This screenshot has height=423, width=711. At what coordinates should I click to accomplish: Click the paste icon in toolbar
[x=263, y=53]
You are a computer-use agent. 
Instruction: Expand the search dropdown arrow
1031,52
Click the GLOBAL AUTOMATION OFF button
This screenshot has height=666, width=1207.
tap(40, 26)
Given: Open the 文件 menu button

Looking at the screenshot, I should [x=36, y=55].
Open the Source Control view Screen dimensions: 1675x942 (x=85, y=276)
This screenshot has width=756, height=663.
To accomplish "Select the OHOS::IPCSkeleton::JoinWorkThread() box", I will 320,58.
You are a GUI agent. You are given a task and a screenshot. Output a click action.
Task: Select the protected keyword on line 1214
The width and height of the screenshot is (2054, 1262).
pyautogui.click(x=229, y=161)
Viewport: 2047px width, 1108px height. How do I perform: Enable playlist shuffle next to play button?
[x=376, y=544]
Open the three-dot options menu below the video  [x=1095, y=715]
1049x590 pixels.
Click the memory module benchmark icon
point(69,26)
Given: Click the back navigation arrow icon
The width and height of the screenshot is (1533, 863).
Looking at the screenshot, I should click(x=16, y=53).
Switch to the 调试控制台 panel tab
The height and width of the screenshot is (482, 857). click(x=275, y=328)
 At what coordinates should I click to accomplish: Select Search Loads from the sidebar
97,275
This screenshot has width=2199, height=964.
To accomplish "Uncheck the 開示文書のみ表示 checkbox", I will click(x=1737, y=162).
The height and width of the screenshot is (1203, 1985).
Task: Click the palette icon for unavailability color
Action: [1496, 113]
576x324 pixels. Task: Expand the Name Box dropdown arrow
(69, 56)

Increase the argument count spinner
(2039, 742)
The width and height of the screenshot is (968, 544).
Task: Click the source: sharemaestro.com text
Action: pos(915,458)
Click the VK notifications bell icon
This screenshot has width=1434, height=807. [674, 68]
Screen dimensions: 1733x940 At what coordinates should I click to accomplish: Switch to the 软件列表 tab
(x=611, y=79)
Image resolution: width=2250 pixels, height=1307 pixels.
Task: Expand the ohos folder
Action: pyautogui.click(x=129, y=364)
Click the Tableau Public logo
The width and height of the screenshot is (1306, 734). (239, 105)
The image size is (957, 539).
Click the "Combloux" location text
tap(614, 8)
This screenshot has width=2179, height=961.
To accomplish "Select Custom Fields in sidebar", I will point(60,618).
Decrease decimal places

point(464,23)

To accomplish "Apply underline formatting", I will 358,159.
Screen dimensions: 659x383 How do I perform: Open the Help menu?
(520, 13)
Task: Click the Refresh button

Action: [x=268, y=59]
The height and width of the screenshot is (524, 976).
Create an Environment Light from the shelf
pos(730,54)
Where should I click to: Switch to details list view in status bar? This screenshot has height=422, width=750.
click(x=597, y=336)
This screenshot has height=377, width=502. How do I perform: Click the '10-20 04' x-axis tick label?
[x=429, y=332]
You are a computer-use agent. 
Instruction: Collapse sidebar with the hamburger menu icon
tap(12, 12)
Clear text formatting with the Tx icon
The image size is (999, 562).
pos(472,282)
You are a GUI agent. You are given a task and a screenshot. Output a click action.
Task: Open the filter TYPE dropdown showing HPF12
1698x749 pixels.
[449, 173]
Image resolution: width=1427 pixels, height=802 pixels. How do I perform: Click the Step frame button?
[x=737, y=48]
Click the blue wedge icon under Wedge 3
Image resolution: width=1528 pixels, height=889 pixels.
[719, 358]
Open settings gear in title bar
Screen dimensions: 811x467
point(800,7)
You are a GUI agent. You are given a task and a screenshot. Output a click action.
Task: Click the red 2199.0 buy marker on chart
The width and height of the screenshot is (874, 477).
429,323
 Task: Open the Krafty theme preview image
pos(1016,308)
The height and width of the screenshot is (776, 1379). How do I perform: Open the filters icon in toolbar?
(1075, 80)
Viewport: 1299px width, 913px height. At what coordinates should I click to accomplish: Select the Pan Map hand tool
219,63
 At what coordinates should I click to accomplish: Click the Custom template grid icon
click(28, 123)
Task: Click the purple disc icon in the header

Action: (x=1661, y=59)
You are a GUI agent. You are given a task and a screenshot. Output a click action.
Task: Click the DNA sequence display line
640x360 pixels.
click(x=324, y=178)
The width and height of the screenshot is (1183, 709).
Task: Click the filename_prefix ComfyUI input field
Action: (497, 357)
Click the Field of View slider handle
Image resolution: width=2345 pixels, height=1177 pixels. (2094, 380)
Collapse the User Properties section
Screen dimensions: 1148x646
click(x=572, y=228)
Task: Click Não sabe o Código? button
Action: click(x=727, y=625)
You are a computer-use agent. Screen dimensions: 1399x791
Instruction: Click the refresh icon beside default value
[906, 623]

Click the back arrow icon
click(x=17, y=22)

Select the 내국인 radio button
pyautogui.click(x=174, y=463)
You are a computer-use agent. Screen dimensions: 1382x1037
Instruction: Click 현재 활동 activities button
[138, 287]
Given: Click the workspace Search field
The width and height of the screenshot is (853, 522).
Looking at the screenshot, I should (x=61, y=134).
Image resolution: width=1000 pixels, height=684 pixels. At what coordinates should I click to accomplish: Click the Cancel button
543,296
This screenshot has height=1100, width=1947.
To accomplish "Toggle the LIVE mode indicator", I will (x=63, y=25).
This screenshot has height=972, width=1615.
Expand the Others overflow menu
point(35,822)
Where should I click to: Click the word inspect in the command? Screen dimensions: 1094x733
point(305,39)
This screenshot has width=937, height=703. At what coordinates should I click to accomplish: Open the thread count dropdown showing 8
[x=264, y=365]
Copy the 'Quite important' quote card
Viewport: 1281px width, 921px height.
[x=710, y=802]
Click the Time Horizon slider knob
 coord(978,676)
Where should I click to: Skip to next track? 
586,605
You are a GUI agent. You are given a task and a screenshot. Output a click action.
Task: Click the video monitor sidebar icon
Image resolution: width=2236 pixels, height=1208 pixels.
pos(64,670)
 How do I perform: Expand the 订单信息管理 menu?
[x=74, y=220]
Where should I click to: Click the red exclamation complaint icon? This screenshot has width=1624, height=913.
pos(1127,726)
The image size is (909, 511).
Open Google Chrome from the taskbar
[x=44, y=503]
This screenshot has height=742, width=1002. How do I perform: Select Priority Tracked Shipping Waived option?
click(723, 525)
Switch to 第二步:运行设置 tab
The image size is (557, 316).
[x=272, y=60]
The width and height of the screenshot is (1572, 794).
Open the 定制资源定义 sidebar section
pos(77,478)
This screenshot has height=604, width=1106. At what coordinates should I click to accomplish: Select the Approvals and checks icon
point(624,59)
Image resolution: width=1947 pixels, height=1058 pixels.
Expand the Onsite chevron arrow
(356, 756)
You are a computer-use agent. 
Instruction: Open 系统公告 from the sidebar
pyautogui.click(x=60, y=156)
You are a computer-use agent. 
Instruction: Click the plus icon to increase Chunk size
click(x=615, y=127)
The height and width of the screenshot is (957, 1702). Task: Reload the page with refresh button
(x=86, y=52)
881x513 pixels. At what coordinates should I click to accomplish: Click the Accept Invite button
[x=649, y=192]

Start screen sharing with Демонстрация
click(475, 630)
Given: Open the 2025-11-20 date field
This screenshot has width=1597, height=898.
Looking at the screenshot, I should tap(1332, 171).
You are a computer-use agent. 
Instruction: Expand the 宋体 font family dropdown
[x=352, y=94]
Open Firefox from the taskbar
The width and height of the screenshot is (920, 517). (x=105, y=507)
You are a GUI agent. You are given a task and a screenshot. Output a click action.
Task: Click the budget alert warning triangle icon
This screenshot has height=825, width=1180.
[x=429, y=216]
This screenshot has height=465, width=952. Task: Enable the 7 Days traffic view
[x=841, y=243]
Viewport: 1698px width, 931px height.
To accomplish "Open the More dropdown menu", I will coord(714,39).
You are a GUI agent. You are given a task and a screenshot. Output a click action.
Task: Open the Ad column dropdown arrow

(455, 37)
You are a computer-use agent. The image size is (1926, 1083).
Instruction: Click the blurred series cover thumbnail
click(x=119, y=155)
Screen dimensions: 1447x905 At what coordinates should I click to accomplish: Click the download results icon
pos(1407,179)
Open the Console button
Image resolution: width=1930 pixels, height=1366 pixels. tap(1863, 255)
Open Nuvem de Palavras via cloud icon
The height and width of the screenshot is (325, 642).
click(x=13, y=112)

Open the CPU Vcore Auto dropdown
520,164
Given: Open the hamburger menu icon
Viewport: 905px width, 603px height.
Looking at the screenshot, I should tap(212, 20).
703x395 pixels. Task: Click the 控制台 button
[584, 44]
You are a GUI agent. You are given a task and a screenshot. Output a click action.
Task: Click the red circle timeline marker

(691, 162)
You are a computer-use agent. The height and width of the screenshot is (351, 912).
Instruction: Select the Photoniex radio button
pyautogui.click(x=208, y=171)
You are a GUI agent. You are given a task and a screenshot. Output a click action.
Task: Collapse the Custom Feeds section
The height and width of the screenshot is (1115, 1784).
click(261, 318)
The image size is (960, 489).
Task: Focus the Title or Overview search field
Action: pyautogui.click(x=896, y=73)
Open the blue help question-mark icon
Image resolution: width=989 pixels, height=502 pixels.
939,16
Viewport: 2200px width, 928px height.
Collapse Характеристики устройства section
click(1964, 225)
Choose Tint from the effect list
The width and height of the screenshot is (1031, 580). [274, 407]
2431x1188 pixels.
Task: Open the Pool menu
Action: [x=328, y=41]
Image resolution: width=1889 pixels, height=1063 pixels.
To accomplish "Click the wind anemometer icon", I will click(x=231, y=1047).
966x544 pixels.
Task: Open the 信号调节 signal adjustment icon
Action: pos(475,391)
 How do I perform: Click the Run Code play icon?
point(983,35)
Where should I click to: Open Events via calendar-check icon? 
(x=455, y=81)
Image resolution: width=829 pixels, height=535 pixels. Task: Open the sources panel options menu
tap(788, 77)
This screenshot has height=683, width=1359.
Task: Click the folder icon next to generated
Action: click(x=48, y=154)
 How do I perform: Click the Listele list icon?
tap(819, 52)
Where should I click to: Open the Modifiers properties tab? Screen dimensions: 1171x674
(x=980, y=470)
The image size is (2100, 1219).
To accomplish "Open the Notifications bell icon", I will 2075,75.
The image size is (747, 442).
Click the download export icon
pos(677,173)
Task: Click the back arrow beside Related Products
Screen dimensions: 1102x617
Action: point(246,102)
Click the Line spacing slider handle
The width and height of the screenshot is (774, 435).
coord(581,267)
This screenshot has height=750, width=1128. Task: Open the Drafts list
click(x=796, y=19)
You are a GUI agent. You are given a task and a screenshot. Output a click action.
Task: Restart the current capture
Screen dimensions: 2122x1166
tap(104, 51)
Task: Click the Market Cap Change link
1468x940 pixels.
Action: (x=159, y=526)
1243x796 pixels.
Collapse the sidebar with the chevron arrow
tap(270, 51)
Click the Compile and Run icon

————————

Transcribe the records from their first line. Stop after the line with "Given: Click the back navigation arrow icon", including it.

This screenshot has height=423, width=711. At what coordinates should I click to accomplish: Click the paste icon in toolbar
[x=263, y=53]
You are a computer-use agent. 
Instruction: Expand the search dropdown arrow
1031,52
Click the GLOBAL AUTOMATION OFF button
This screenshot has height=666, width=1207.
tap(40, 26)
Given: Open the 文件 menu button

Looking at the screenshot, I should [x=36, y=55].
Open the Source Control view Screen dimensions: 1675x942 (x=85, y=276)
This screenshot has width=756, height=663.
To accomplish "Select the OHOS::IPCSkeleton::JoinWorkThread() box", I will 320,58.
You are a GUI agent. You are given a task and a screenshot. Output a click action.
Task: Select the protected keyword on line 1214
The width and height of the screenshot is (2054, 1262).
pyautogui.click(x=229, y=161)
Viewport: 2047px width, 1108px height. How do I perform: Enable playlist shuffle next to play button?
[x=376, y=544]
Open the three-dot options menu below the video  [x=1095, y=715]
1049x590 pixels.
Click the memory module benchmark icon
point(69,26)
Given: Click the back navigation arrow icon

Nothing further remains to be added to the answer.